*Task requirements*.
In the records below, find the line that contains "Select the Secure" and the line that contains "Instruction: Click the info", then retype exactly those two lines and every line between them.

*Input material*.
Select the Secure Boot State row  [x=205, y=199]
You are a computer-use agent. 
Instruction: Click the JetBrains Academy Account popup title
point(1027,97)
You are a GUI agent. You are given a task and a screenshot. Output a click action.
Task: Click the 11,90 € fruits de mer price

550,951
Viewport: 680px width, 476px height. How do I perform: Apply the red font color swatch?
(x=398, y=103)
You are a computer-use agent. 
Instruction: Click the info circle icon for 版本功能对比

==

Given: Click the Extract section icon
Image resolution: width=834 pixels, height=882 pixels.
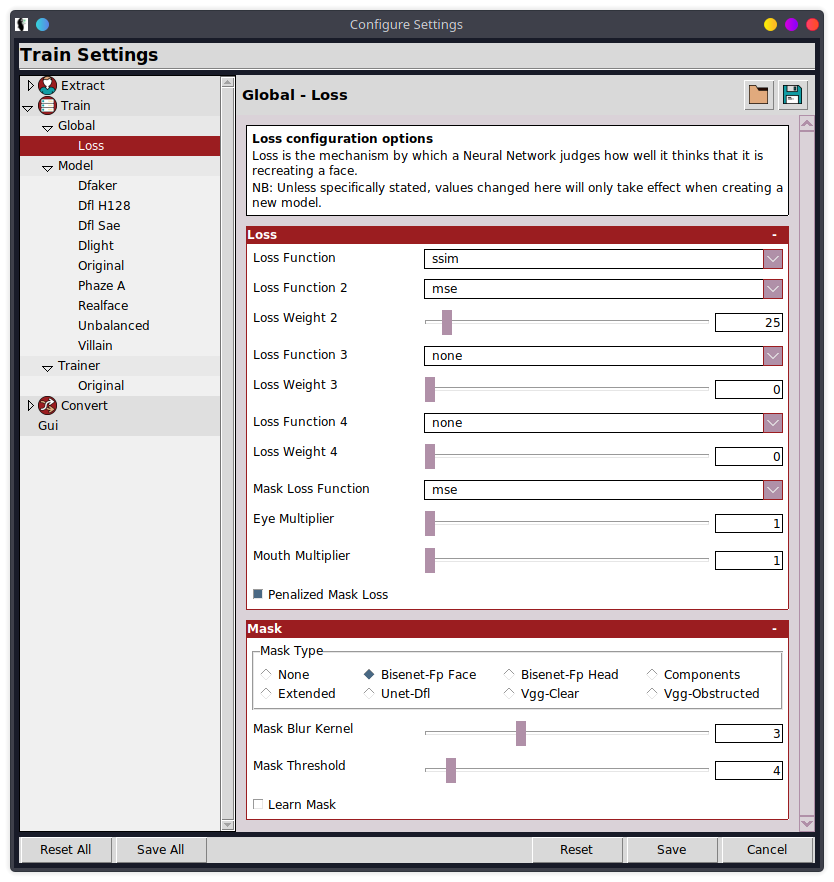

---

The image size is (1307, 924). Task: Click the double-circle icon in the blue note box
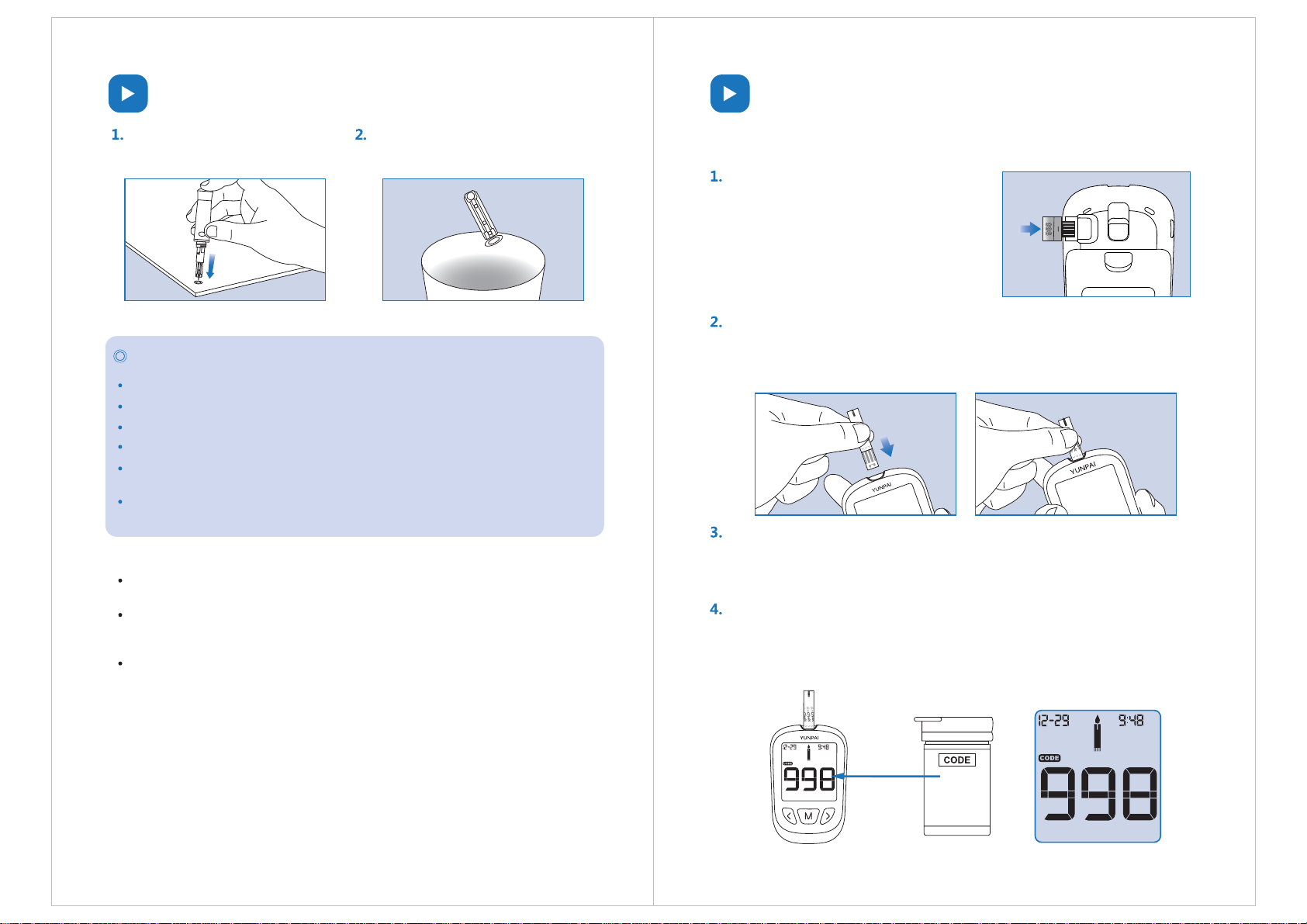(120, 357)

*Written answer*.
Select the Secure Boot State row  [x=205, y=199]
You are a computer-use agent. 
Instruction: Click the JetBrains Academy Account popup title
point(1027,97)
You are a GUI agent. You are given a task and a screenshot. Output a click action.
Task: Click the 11,90 € fruits de mer price

550,951
Viewport: 680px width, 476px height. How do I perform: Apply the red font color swatch?
(x=398, y=103)
You are a computer-use agent. 
Instruction: Click the info circle icon for 版本功能对比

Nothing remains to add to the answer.